Segment Start: Listed entries

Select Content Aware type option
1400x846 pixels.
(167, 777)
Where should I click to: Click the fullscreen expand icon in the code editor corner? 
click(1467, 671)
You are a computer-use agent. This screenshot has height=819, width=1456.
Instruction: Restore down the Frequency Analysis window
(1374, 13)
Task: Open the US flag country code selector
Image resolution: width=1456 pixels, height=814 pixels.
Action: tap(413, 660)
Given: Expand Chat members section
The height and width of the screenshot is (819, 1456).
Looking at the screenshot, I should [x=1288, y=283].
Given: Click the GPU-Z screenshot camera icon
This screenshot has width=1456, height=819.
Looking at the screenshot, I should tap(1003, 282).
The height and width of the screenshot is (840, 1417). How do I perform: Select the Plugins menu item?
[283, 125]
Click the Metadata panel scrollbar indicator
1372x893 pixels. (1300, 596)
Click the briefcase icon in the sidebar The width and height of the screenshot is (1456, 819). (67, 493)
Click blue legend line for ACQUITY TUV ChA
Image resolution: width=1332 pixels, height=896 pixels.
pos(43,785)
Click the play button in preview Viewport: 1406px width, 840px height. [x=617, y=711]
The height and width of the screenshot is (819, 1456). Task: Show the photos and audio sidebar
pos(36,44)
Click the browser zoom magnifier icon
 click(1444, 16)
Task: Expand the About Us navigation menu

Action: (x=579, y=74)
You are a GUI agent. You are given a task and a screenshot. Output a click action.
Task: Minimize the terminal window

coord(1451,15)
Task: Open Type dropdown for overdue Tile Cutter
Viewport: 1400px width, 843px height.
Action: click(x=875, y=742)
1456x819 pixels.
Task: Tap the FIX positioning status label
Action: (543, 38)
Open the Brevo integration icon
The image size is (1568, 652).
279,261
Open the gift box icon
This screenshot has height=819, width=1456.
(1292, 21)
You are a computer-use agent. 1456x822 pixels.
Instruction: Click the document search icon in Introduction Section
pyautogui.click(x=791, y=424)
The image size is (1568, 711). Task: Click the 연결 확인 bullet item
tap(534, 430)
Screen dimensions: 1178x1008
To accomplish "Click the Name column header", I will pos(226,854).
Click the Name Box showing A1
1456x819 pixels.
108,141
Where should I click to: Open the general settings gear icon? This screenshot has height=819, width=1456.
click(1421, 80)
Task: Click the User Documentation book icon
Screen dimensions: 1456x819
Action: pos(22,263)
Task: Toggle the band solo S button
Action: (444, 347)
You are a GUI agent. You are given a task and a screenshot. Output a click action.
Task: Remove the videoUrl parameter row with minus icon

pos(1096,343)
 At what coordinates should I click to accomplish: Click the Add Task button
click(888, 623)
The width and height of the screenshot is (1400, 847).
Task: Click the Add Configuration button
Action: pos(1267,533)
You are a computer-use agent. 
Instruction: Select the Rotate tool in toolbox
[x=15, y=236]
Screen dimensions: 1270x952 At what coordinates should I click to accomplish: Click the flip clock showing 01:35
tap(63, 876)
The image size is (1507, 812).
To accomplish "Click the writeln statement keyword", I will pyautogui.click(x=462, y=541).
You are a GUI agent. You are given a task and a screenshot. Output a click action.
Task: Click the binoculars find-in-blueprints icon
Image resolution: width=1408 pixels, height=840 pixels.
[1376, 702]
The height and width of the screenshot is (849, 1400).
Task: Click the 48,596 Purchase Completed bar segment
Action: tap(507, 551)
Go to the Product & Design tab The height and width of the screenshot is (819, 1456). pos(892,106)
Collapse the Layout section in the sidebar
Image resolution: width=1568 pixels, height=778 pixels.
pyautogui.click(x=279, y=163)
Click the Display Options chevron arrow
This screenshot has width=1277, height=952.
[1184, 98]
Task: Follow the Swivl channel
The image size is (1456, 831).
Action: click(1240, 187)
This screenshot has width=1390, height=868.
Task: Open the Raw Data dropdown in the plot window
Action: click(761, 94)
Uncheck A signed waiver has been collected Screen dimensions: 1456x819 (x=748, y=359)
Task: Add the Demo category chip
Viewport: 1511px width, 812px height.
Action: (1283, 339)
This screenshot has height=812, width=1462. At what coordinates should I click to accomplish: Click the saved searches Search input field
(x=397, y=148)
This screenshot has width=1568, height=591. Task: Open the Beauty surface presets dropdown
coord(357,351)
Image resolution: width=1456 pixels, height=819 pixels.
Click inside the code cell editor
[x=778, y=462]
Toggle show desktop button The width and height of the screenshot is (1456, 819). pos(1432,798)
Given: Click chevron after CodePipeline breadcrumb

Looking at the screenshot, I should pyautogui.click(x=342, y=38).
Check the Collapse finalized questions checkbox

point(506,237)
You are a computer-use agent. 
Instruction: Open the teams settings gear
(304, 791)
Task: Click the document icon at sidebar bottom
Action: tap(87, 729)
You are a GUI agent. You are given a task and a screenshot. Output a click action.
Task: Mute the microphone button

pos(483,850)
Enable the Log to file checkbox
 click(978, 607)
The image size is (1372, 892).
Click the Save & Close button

Segment End: Listed entries

■ Prompt: Set down the whole of the data, exactly as it stands.

■ Output below:
Select Content Aware type option
1400x846 pixels.
(167, 777)
Where should I click to: Click the fullscreen expand icon in the code editor corner? 
click(1467, 671)
You are a computer-use agent. This screenshot has height=819, width=1456.
Instruction: Restore down the Frequency Analysis window
(1374, 13)
Task: Open the US flag country code selector
Image resolution: width=1456 pixels, height=814 pixels.
Action: tap(413, 660)
Given: Expand Chat members section
The height and width of the screenshot is (819, 1456).
Looking at the screenshot, I should [x=1288, y=283].
Given: Click the GPU-Z screenshot camera icon
This screenshot has width=1456, height=819.
Looking at the screenshot, I should tap(1003, 282).
The height and width of the screenshot is (840, 1417). How do I perform: Select the Plugins menu item?
[283, 125]
Click the Metadata panel scrollbar indicator
1372x893 pixels. (1300, 596)
Click the briefcase icon in the sidebar The width and height of the screenshot is (1456, 819). (67, 493)
Click blue legend line for ACQUITY TUV ChA
Image resolution: width=1332 pixels, height=896 pixels.
pos(43,785)
Click the play button in preview Viewport: 1406px width, 840px height. [x=617, y=711]
The height and width of the screenshot is (819, 1456). Task: Show the photos and audio sidebar
pos(36,44)
Click the browser zoom magnifier icon
 click(1444, 16)
Task: Expand the About Us navigation menu

Action: (x=579, y=74)
You are a GUI agent. You are given a task and a screenshot. Output a click action.
Task: Minimize the terminal window

coord(1451,15)
Task: Open Type dropdown for overdue Tile Cutter
Viewport: 1400px width, 843px height.
Action: click(x=875, y=742)
1456x819 pixels.
Task: Tap the FIX positioning status label
Action: (543, 38)
Open the Brevo integration icon
The image size is (1568, 652).
279,261
Open the gift box icon
This screenshot has height=819, width=1456.
(1292, 21)
You are a computer-use agent. 1456x822 pixels.
Instruction: Click the document search icon in Introduction Section
pyautogui.click(x=791, y=424)
The image size is (1568, 711). Task: Click the 연결 확인 bullet item
tap(534, 430)
Screen dimensions: 1178x1008
To accomplish "Click the Name column header", I will pos(226,854).
Click the Name Box showing A1
1456x819 pixels.
108,141
Where should I click to: Open the general settings gear icon? This screenshot has height=819, width=1456.
click(1421, 80)
Task: Click the User Documentation book icon
Screen dimensions: 1456x819
Action: pos(22,263)
Task: Toggle the band solo S button
Action: (444, 347)
You are a GUI agent. You are given a task and a screenshot. Output a click action.
Task: Remove the videoUrl parameter row with minus icon

pos(1096,343)
 At what coordinates should I click to accomplish: Click the Add Task button
click(888, 623)
The width and height of the screenshot is (1400, 847).
Task: Click the Add Configuration button
Action: pos(1267,533)
You are a computer-use agent. 
Instruction: Select the Rotate tool in toolbox
[x=15, y=236]
Screen dimensions: 1270x952 At what coordinates should I click to accomplish: Click the flip clock showing 01:35
tap(63, 876)
The image size is (1507, 812).
To accomplish "Click the writeln statement keyword", I will pyautogui.click(x=462, y=541).
You are a GUI agent. You are given a task and a screenshot. Output a click action.
Task: Click the binoculars find-in-blueprints icon
Image resolution: width=1408 pixels, height=840 pixels.
[1376, 702]
The height and width of the screenshot is (849, 1400).
Task: Click the 48,596 Purchase Completed bar segment
Action: tap(507, 551)
Go to the Product & Design tab The height and width of the screenshot is (819, 1456). pos(892,106)
Collapse the Layout section in the sidebar
Image resolution: width=1568 pixels, height=778 pixels.
pyautogui.click(x=279, y=163)
Click the Display Options chevron arrow
This screenshot has width=1277, height=952.
[1184, 98]
Task: Follow the Swivl channel
The image size is (1456, 831).
Action: click(1240, 187)
This screenshot has width=1390, height=868.
Task: Open the Raw Data dropdown in the plot window
Action: click(761, 94)
Uncheck A signed waiver has been collected Screen dimensions: 1456x819 (x=748, y=359)
Task: Add the Demo category chip
Viewport: 1511px width, 812px height.
Action: (1283, 339)
This screenshot has height=812, width=1462. At what coordinates should I click to accomplish: Click the saved searches Search input field
(x=397, y=148)
This screenshot has width=1568, height=591. Task: Open the Beauty surface presets dropdown
coord(357,351)
Image resolution: width=1456 pixels, height=819 pixels.
Click inside the code cell editor
[x=778, y=462]
Toggle show desktop button The width and height of the screenshot is (1456, 819). pos(1432,798)
Given: Click chevron after CodePipeline breadcrumb

Looking at the screenshot, I should pyautogui.click(x=342, y=38).
Check the Collapse finalized questions checkbox

point(506,237)
You are a computer-use agent. 
Instruction: Open the teams settings gear
(304, 791)
Task: Click the document icon at sidebar bottom
Action: tap(87, 729)
You are a GUI agent. You are given a task and a screenshot. Output a click action.
Task: Mute the microphone button

pos(483,850)
Enable the Log to file checkbox
 click(978, 607)
The image size is (1372, 892).
Click the Save & Close button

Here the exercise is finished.